The exercise
Rewrite every entry below with each "Task:" changed to "Instruction:", leaving all other text unchanged.
[start of Given records]
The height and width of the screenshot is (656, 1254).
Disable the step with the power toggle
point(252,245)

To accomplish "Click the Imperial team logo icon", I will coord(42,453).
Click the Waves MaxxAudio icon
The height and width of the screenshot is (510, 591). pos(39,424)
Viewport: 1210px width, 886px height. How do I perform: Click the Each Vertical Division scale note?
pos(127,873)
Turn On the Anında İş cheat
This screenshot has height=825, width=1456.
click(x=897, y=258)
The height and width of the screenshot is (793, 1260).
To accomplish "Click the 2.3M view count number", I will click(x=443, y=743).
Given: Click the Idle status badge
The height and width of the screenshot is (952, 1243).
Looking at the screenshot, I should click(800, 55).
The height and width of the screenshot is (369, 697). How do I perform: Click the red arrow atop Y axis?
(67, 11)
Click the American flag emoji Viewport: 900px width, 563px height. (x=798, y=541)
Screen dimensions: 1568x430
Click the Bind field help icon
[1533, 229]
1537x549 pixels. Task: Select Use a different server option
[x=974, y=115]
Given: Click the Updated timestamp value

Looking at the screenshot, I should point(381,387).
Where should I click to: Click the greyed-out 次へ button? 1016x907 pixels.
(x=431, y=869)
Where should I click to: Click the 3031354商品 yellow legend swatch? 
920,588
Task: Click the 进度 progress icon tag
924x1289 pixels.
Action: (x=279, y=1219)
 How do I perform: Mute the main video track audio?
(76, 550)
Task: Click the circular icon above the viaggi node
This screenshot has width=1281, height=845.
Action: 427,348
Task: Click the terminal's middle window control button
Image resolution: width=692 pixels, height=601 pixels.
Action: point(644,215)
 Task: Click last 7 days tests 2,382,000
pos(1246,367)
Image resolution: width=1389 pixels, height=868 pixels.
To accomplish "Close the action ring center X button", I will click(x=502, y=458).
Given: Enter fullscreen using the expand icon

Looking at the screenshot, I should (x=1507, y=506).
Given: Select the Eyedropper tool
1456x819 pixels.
[end of Given records]
Solution for this exercise
The height and width of the screenshot is (656, 1254).
Disable the step with the power toggle
point(252,245)

To accomplish "Click the Imperial team logo icon", I will coord(42,453).
Click the Waves MaxxAudio icon
The height and width of the screenshot is (510, 591). pos(39,424)
Viewport: 1210px width, 886px height. How do I perform: Click the Each Vertical Division scale note?
pos(127,873)
Turn On the Anında İş cheat
This screenshot has height=825, width=1456.
click(x=897, y=258)
The height and width of the screenshot is (793, 1260).
To accomplish "Click the 2.3M view count number", I will click(x=443, y=743).
Given: Click the Idle status badge
The height and width of the screenshot is (952, 1243).
Looking at the screenshot, I should click(800, 55).
The height and width of the screenshot is (369, 697). How do I perform: Click the red arrow atop Y axis?
(67, 11)
Click the American flag emoji Viewport: 900px width, 563px height. (x=798, y=541)
Screen dimensions: 1568x430
Click the Bind field help icon
[1533, 229]
1537x549 pixels. Instruction: Select Use a different server option
[x=974, y=115]
Given: Click the Updated timestamp value

Looking at the screenshot, I should point(381,387).
Where should I click to: Click the greyed-out 次へ button? 1016x907 pixels.
(x=431, y=869)
Where should I click to: Click the 3031354商品 yellow legend swatch? 
920,588
Instruction: Click the 进度 progress icon tag
924x1289 pixels.
Action: (x=279, y=1219)
 How do I perform: Mute the main video track audio?
(76, 550)
Instruction: Click the circular icon above the viaggi node
This screenshot has width=1281, height=845.
Action: 427,348
Instruction: Click the terminal's middle window control button
Image resolution: width=692 pixels, height=601 pixels.
Action: point(644,215)
 Instruction: Click last 7 days tests 2,382,000
pos(1246,367)
Image resolution: width=1389 pixels, height=868 pixels.
To accomplish "Close the action ring center X button", I will click(x=502, y=458).
Given: Enter fullscreen using the expand icon

Looking at the screenshot, I should (x=1507, y=506).
Given: Select the Eyedropper tool
1456x819 pixels.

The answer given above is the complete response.